Eugeo yang berjalan beberapa langkah di depannya langsung berbalik dan menghampirinya, raut wajahnya khawatir. " [ Name], kau lelah? Jika lelah, kita bisa beristirahat sebentar--"

[ Name] langsung menggeleng. " Tidak bisa. Gerbang sudah ditutup begitu kita sampai di sana. Kita tak boleh mengulur waktu hanya untuk istirahat."

Pemuda bersurai pirang itu seketika diam. Ia berdeham panjang, memikirkan sebuah ide. Dan beberapa saat kemudian, sebuah ide muncul di kepalanya.

" [ Name], bisa kau pegang bingkisan-bingkisan ini sebentar?"

[ Name] yang tengah mengatur napasnya seketika memandang Eugeo dengan pandangan bertanya-tanya. Ia kemudian mengangguk. " Bisa. Kemarikan."

Eugeo pun menyerahkan bingkisan-bingkisan di tangannya kepada [ Name]. Ia kemudian berjongkok membelakangi si gadis, melirik ke belakang dengan senyum kecil terpatri di bibir. " Ayo, naik."

[ Name] mengerjapkan kedua netra [ e/c]nya. Tiga detik kemudian, sebuah pekikan lolos dari bibir plumnya. " HAH?!"

Gadis itu segera menutup mulutnya dengan kedua tangan tatkala menyadari pandangan dari orang-orang yang berlalu. Ia kemudian menunjukan senyum canggung sambil menggumamkan kata maaf, tubuhnya membungkuk beberapa kali. Perhatian yang datang tanpa diundang itu benar-benar merepotkan baginya.

[ Name] kembali mengalihkan pandangan ke arah Eugeo yang masih berjongkok di hadapannya. Pemuda itu memejamkan kedua matanya, masih tersenyum dengan polosnya. Sang gadis mengadah, sepasang mata [ e/c]nya menatap langit yang semakin gelap di atasnya. Pada akhirnya, ia menghela napas.

Oke, lupakan soal harga diri dan rasa malu. Prioritas utama adalah kembali ke akademi sebelum gerbangnya ditutup, batin [ Name] sembari mengeratkan genggaman pada tas-tas belanja di tangannya.

[ Name] berjalan ke arah Eugeo. Dengan canggung, ia merangkulkan kedua lengannya ke leher lelaki itu, disandarkannya tubuh ke raga berbalut seragam biru dongker tersebut.
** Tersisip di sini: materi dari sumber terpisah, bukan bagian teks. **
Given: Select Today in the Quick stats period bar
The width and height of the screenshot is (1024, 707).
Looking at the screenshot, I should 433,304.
Aroma maskulin dari si pemuda bersurai pirang menyusup ke dalam penghidunya, membuat kehangatan menjalar memenuhi kedua pipinya. Sang adiratna yakin wajahnya semerah kepiting rebus saat ini.
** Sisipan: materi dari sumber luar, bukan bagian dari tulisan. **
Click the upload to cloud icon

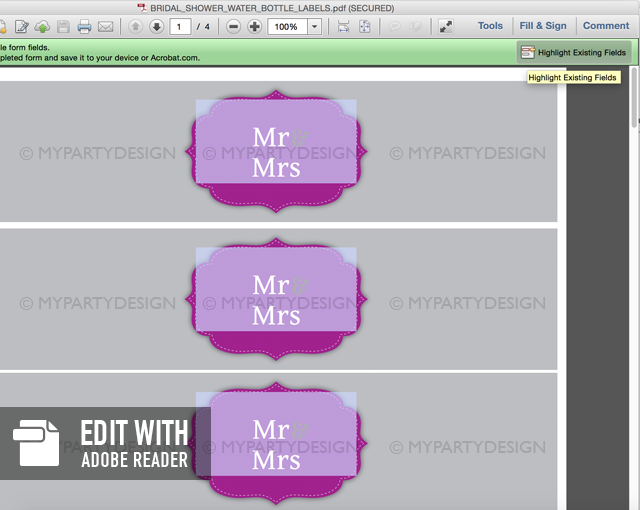(43, 26)
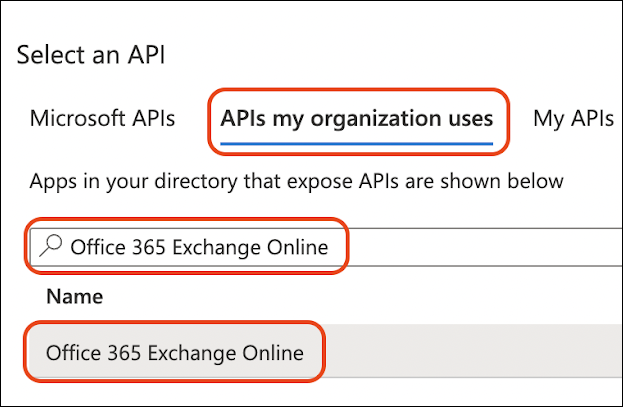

Merasa si perempuan muda telah naik ke punggungnya, Eugeo pun berdiri. Ia melirik [ Name] dari ujung matanya dan berkata, " siap?"
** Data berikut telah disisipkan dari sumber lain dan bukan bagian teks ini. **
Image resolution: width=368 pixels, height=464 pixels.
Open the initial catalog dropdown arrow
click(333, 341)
Dehaman pelan dari sang gadis dianggapnya sebagai konfirmasi. Eugeo pun mulai berlari tanpa aba-aba, menimbulkan [ Name] terkesiap dan reflek mempererat rangkulannya. Kedua mata terpejam, suara di sekitarnya hirap tergantikan dengan detak jantungnya yang abnormal.

Tanpa sadar, kedua ujung bibirnya terangkat membentuk sebuah senyum. Untuk sebuah kencan kuliner, menurutnya ini bukan akhir yang buruk.